The growing variety of materials pose certain challenges for material processors. To cut, drill and structure aluminum and magnesium alloys, composite materials, hard metal alloys and plastics containing metal particles requires extremely abrasion and wear-resistant tool materials. The means of choice are often synthetically manufactured polycrystalline diamonds (PCD) and technical ceramics. In addition to having maximum abrasion and wear resistance, these ultra-hard materials have further advantages, such as low thermal expansion and corrosion resistance. These days, these materials ensure continuous precision and reliability in tools while also protecting highly stressed surfaces in bearings, pumps and motors against wear and tear. And since they are biocompatible, there is also increasing demand for the high-performance ceramics in medical engineering.
However, along with the benefits of PCD and technical ceramics for manufacturers of tools, pumps and bearings, there is also the question of how these materials can be processed without themselves causing extreme wear on the tools required to shape them. The answer is: Light. For example, II-VI Inc recently presented a laser lapping system developed especially to process PCD and ultrahard ceramic materials. According to II-VI, this laser-supported precision machining method is twice as efficient and less prone to errors than the existing electrical discharge machining (EDM) used for PCD and ceramics. At the heart of the new lapping system is an air-cooled 450-watt fiber laser with 1060 nm wavelength.
Ultrashort pulses and water-jet guided laser processes
Laser processing of high-performance ceramics is also a focus at Fraunhofer ILT in Aachen and at Pulsar Photonics, an ILT spin-off established in 2013. Scientists at ILT and the Pulsar team use ultrashort pulse (USP) technology to prevent micro cracks and spalling when the brittle materials are being processed. With the help of pico and femtosecond lasers, they create tiny holes, structures and cuts in technical ceramics, such as silicon nitride, aluminum and zirconium oxide and titanium dioxide. Although the materials are extremely hard, the contactless processing is virtually wear-free. ILT says that the picosecond laser pulses are very productive—from both material removal rate and the quality of the ceramic processing aspects.

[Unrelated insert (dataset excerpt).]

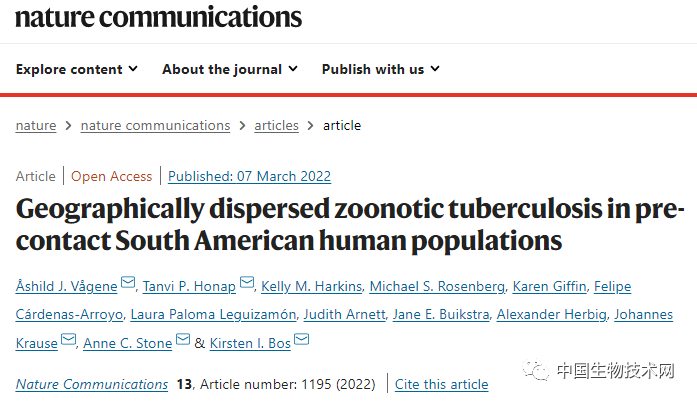The image size is (697, 401).
Task: Click the nature communications journal logo
Action: 158,17
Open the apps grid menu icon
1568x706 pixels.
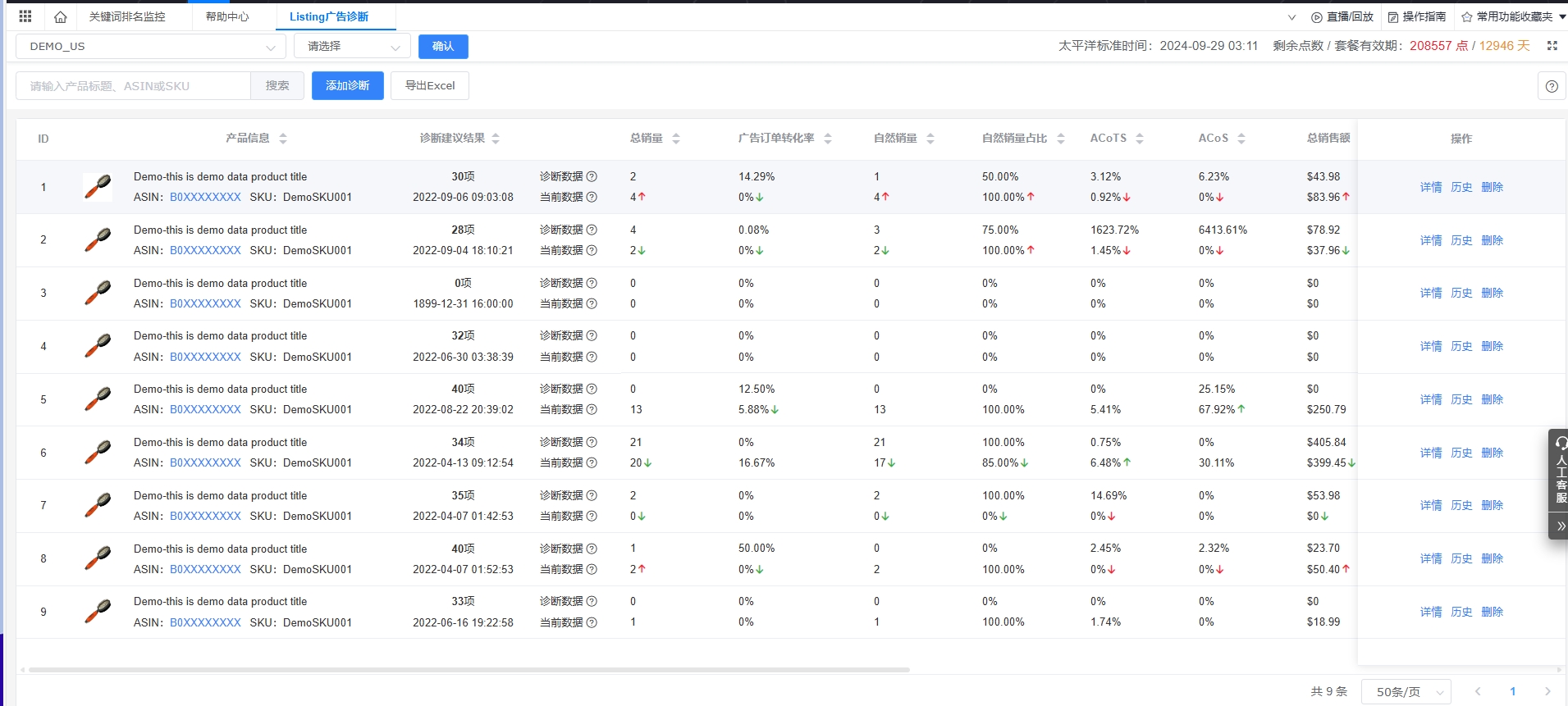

As an alternative to USP methods, Swiss specialist Synova uses an in-house-developed Laser MicroJet (LMJ) method to process polycrystalline and monocrystalline diamonds (PCD, MCD). In these LMJ systems, more than 350 of which already have been shipped around the world, the laser beam is focused into a nozzle while passing through a pressurized water chamber where it is coupled in a 50-micrometer water jet. Like an optical fiber, the water jet holds the laser beam captive on its way to the workpiece. Synova explains the phenomenon with the total internal reflection at the transition zone between water and air. When they collide with the PCD or MCD layers, the 25 to 30-watt laser pulses evaporate the material, while the water cools the material and washes away any ablated material from the processing area. The cylindrical laser beam constantly tunnels its way into the precious stone’s structure—even several centimeters deep if required. The LMJ is used not only for technical diamonds, but also to process raw diamonds, rhinestones and other jewels. Here, too, contactless laser processing produces optimum results with minimum wear.